DOCUMENT:
—————
Here are the five biggest risks of Big Data projects – a simple checklist that should be taken into account in any strategy you are developing.

Security

An obvious one, and often something that is uppermost in our minds when we are considering the logistics of data collection and analysis. Data theft is a rampant and growing area of crime – and attacks are getting bigger and more damaging. In fact five of the six most damaging data thefts of all time (eBay, JP Morgan Chase, Adobe, Target and Everote) were carried out within the last two years. The bigger your data, the bigger the target it presents to criminals with the tools to steal and sell it. In the case of Target, hackers stole credit and debit card information of 40 million customers, as well as personal identifying information such as email and geographical addresses of up to 110 million. Last year a US court ruled that everyone affected could claim up to $10,000 in compensation, leaving Target facing a hefty bill!

Privacy

Closely related to the issue of security is privacy. But as well as ensuring personal data is safe from criminals, you need to be sure that the sensitive information you are storing and collecting isn’t going to be divulged through less malevolent but equally damaging misuse by yourself or people you have delegated responsibility for analyzing and reporting on it. Failing to follow applicable data protection laws can lead to expensive lawsuits and even prison, depending on what sort of data you are using and what jurisdiction you are in. Last year, private hire and car sharing service Uber stirred up controversy when one of its executives was caught using the service’s “God mode” to track the movements of BuzzFeed journalist Johana Bhuiyan.
—————
[Stored entries]
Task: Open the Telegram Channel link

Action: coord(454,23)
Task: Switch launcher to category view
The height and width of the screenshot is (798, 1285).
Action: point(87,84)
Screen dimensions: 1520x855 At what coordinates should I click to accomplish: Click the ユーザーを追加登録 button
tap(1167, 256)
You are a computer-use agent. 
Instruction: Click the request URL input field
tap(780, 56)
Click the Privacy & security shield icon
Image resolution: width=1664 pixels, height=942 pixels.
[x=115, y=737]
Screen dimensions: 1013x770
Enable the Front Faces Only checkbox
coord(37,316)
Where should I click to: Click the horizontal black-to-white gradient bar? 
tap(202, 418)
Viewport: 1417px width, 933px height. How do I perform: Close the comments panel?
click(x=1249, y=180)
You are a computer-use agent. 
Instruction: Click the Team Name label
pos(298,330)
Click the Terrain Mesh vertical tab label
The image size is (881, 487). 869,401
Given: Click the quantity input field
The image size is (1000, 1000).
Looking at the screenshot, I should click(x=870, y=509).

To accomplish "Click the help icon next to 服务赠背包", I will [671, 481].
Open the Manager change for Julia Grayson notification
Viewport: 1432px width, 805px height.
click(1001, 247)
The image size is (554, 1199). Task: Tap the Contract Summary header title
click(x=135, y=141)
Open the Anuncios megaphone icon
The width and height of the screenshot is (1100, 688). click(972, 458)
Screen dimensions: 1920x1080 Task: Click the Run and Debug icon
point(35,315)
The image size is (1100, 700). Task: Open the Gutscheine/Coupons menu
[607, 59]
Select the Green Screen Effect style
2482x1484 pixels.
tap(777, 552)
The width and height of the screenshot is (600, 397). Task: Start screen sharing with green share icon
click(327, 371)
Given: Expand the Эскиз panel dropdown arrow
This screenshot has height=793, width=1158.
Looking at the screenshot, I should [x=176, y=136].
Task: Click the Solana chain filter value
—————
TO BE DONE:
• A. Please output the passage of the Big Data risks article from "Closely related to" to "journalist Johana Bhuiyan." without any changes.
• B. Summarize the Big Data risks article in two sentences.

ANSWERS TO THE EXERCISE:
• A.
Closely related to the issue of security is privacy. But as well as ensuring personal data is safe from criminals, you need to be sure that the sensitive information you are storing and collecting isn’t going to be divulged through less malevolent but equally damaging misuse by yourself or people you have delegated responsibility for analyzing and reporting on it. Failing to follow applicable data protection laws can lead to expensive lawsuits and even prison, depending on what sort of data you are using and what jurisdiction you are in. Last year, private hire and car sharing service Uber stirred up controversy when one of its executives was caught using the service’s “God mode” to track the movements of BuzzFeed journalist Johana Bhuiyan.

• B. The article presents a checklist of the five biggest risks of Big Data projects, starting with security: data theft is a growing crime, and Target faced compensation claims after hackers stole card and personal information from millions of customers. It then turns to privacy, warning that misuse of sensitive data or failure to follow data protection laws can lead to expensive lawsuits or even prison, as shown when an Uber executive used the service's "God mode" to track a journalist's movements.